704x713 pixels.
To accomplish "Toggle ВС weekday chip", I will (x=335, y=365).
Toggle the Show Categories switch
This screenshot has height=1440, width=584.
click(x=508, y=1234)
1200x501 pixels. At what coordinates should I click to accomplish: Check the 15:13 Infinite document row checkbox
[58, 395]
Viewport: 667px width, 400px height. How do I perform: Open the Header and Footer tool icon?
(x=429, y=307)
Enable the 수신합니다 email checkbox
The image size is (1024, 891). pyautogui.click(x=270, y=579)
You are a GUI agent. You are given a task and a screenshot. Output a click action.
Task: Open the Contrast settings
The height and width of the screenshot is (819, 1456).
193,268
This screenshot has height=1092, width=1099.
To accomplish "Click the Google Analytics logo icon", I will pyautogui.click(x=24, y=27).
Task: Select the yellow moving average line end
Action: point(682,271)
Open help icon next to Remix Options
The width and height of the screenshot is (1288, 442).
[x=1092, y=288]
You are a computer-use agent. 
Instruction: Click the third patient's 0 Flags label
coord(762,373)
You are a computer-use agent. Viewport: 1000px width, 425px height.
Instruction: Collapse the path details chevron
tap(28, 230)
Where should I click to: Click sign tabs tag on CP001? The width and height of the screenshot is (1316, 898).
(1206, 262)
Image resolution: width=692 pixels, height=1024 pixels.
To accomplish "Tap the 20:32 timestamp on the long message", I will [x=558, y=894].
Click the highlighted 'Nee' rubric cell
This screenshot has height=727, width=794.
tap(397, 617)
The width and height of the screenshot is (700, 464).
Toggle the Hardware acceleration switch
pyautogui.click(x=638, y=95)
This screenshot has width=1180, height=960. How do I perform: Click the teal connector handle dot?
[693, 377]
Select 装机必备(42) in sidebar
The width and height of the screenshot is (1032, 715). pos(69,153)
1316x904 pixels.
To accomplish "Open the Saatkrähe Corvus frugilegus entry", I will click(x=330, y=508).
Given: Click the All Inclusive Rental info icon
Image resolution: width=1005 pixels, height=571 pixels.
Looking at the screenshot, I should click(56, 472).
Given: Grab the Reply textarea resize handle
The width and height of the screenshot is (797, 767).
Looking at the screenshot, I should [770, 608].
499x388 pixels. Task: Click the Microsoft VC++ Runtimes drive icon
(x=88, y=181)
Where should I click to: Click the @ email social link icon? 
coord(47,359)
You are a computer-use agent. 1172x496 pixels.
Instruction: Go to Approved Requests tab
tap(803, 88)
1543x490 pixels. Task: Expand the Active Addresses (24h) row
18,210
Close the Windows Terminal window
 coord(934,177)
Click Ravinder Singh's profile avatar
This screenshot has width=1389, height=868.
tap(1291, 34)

________________

— EXERCISE GOAL —
Reproduce all of the material above word for word, keeping every line in its original order.

— TASK SOLUTION —
704x713 pixels.
To accomplish "Toggle ВС weekday chip", I will (x=335, y=365).
Toggle the Show Categories switch
This screenshot has height=1440, width=584.
click(x=508, y=1234)
1200x501 pixels. At what coordinates should I click to accomplish: Check the 15:13 Infinite document row checkbox
[58, 395]
Viewport: 667px width, 400px height. How do I perform: Open the Header and Footer tool icon?
(x=429, y=307)
Enable the 수신합니다 email checkbox
The image size is (1024, 891). pyautogui.click(x=270, y=579)
You are a GUI agent. You are given a task and a screenshot. Output a click action.
Task: Open the Contrast settings
The height and width of the screenshot is (819, 1456).
193,268
This screenshot has height=1092, width=1099.
To accomplish "Click the Google Analytics logo icon", I will pyautogui.click(x=24, y=27).
Task: Select the yellow moving average line end
Action: point(682,271)
Open help icon next to Remix Options
The width and height of the screenshot is (1288, 442).
[x=1092, y=288]
You are a computer-use agent. 
Instruction: Click the third patient's 0 Flags label
coord(762,373)
You are a computer-use agent. Viewport: 1000px width, 425px height.
Instruction: Collapse the path details chevron
tap(28, 230)
Where should I click to: Click sign tabs tag on CP001? The width and height of the screenshot is (1316, 898).
(1206, 262)
Image resolution: width=692 pixels, height=1024 pixels.
To accomplish "Tap the 20:32 timestamp on the long message", I will [x=558, y=894].
Click the highlighted 'Nee' rubric cell
This screenshot has height=727, width=794.
tap(397, 617)
The width and height of the screenshot is (700, 464).
Toggle the Hardware acceleration switch
pyautogui.click(x=638, y=95)
This screenshot has width=1180, height=960. How do I perform: Click the teal connector handle dot?
[693, 377]
Select 装机必备(42) in sidebar
The width and height of the screenshot is (1032, 715). pos(69,153)
1316x904 pixels.
To accomplish "Open the Saatkrähe Corvus frugilegus entry", I will click(x=330, y=508).
Given: Click the All Inclusive Rental info icon
Image resolution: width=1005 pixels, height=571 pixels.
Looking at the screenshot, I should click(56, 472).
Given: Grab the Reply textarea resize handle
The width and height of the screenshot is (797, 767).
Looking at the screenshot, I should [770, 608].
499x388 pixels. Task: Click the Microsoft VC++ Runtimes drive icon
(x=88, y=181)
Where should I click to: Click the @ email social link icon? 
coord(47,359)
You are a computer-use agent. 1172x496 pixels.
Instruction: Go to Approved Requests tab
tap(803, 88)
1543x490 pixels. Task: Expand the Active Addresses (24h) row
18,210
Close the Windows Terminal window
 coord(934,177)
Click Ravinder Singh's profile avatar
This screenshot has width=1389, height=868.
tap(1291, 34)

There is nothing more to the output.